From the first line to the last, print the data exactly as written.

Supplied material START

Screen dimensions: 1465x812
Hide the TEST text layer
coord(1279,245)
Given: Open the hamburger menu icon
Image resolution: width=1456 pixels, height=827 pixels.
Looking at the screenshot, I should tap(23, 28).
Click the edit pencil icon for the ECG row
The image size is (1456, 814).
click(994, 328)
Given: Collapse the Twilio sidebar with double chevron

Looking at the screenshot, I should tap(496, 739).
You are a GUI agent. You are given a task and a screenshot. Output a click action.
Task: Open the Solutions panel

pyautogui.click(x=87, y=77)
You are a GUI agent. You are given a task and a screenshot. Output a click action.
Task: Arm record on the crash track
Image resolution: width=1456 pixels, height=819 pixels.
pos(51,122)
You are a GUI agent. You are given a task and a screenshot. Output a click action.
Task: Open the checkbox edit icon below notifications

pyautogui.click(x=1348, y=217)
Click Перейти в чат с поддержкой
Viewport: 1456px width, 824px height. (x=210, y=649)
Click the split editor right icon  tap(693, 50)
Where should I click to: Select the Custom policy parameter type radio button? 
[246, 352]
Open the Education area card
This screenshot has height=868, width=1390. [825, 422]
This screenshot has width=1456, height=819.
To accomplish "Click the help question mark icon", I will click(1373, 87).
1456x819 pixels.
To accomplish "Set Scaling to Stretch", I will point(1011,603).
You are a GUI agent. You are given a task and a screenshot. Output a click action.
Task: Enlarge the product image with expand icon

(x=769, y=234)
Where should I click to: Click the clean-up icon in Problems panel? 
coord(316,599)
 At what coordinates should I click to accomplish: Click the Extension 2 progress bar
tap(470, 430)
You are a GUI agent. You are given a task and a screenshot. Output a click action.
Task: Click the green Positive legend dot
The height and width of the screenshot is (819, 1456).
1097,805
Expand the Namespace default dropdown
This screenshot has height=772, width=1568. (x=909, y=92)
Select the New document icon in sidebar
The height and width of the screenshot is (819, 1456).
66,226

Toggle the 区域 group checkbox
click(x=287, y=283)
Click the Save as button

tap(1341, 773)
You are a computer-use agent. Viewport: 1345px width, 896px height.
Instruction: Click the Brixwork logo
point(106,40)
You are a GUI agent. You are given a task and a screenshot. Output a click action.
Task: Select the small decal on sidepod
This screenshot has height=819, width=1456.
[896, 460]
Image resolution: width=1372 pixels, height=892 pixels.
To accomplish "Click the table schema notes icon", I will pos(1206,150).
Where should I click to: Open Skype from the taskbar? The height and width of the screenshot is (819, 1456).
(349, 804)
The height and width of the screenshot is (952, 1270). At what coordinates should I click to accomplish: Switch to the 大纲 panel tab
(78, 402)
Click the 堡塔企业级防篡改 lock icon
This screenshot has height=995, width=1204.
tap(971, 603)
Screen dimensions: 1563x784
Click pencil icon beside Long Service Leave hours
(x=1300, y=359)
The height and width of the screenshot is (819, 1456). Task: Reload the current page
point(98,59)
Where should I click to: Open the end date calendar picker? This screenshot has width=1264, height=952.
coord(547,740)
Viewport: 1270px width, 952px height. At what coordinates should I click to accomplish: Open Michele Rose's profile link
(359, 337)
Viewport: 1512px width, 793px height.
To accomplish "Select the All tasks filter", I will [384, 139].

Supplied material END

Solution to the exercise
Screen dimensions: 1465x812
Hide the TEST text layer
coord(1279,245)
Given: Open the hamburger menu icon
Image resolution: width=1456 pixels, height=827 pixels.
Looking at the screenshot, I should tap(23, 28).
Click the edit pencil icon for the ECG row
The image size is (1456, 814).
click(994, 328)
Given: Collapse the Twilio sidebar with double chevron

Looking at the screenshot, I should tap(496, 739).
You are a GUI agent. You are given a task and a screenshot. Output a click action.
Task: Open the Solutions panel

pyautogui.click(x=87, y=77)
You are a GUI agent. You are given a task and a screenshot. Output a click action.
Task: Arm record on the crash track
Image resolution: width=1456 pixels, height=819 pixels.
pos(51,122)
You are a GUI agent. You are given a task and a screenshot. Output a click action.
Task: Open the checkbox edit icon below notifications

pyautogui.click(x=1348, y=217)
Click Перейти в чат с поддержкой
Viewport: 1456px width, 824px height. (x=210, y=649)
Click the split editor right icon  tap(693, 50)
Where should I click to: Select the Custom policy parameter type radio button? 
[246, 352]
Open the Education area card
This screenshot has height=868, width=1390. [825, 422]
This screenshot has width=1456, height=819.
To accomplish "Click the help question mark icon", I will click(1373, 87).
1456x819 pixels.
To accomplish "Set Scaling to Stretch", I will point(1011,603).
You are a GUI agent. You are given a task and a screenshot. Output a click action.
Task: Enlarge the product image with expand icon

(x=769, y=234)
Where should I click to: Click the clean-up icon in Problems panel? 
coord(316,599)
 At what coordinates should I click to accomplish: Click the Extension 2 progress bar
tap(470, 430)
You are a GUI agent. You are given a task and a screenshot. Output a click action.
Task: Click the green Positive legend dot
The height and width of the screenshot is (819, 1456).
1097,805
Expand the Namespace default dropdown
This screenshot has height=772, width=1568. (x=909, y=92)
Select the New document icon in sidebar
The height and width of the screenshot is (819, 1456).
66,226

Toggle the 区域 group checkbox
click(x=287, y=283)
Click the Save as button

tap(1341, 773)
You are a computer-use agent. Viewport: 1345px width, 896px height.
Instruction: Click the Brixwork logo
point(106,40)
You are a GUI agent. You are given a task and a screenshot. Output a click action.
Task: Select the small decal on sidepod
This screenshot has height=819, width=1456.
[896, 460]
Image resolution: width=1372 pixels, height=892 pixels.
To accomplish "Click the table schema notes icon", I will pos(1206,150).
Where should I click to: Open Skype from the taskbar? The height and width of the screenshot is (819, 1456).
(349, 804)
The height and width of the screenshot is (952, 1270). At what coordinates should I click to accomplish: Switch to the 大纲 panel tab
(78, 402)
Click the 堡塔企业级防篡改 lock icon
This screenshot has height=995, width=1204.
tap(971, 603)
Screen dimensions: 1563x784
Click pencil icon beside Long Service Leave hours
(x=1300, y=359)
The height and width of the screenshot is (819, 1456). Task: Reload the current page
point(98,59)
Where should I click to: Open the end date calendar picker? This screenshot has width=1264, height=952.
coord(547,740)
Viewport: 1270px width, 952px height. At what coordinates should I click to accomplish: Open Michele Rose's profile link
(359, 337)
Viewport: 1512px width, 793px height.
To accomplish "Select the All tasks filter", I will [384, 139].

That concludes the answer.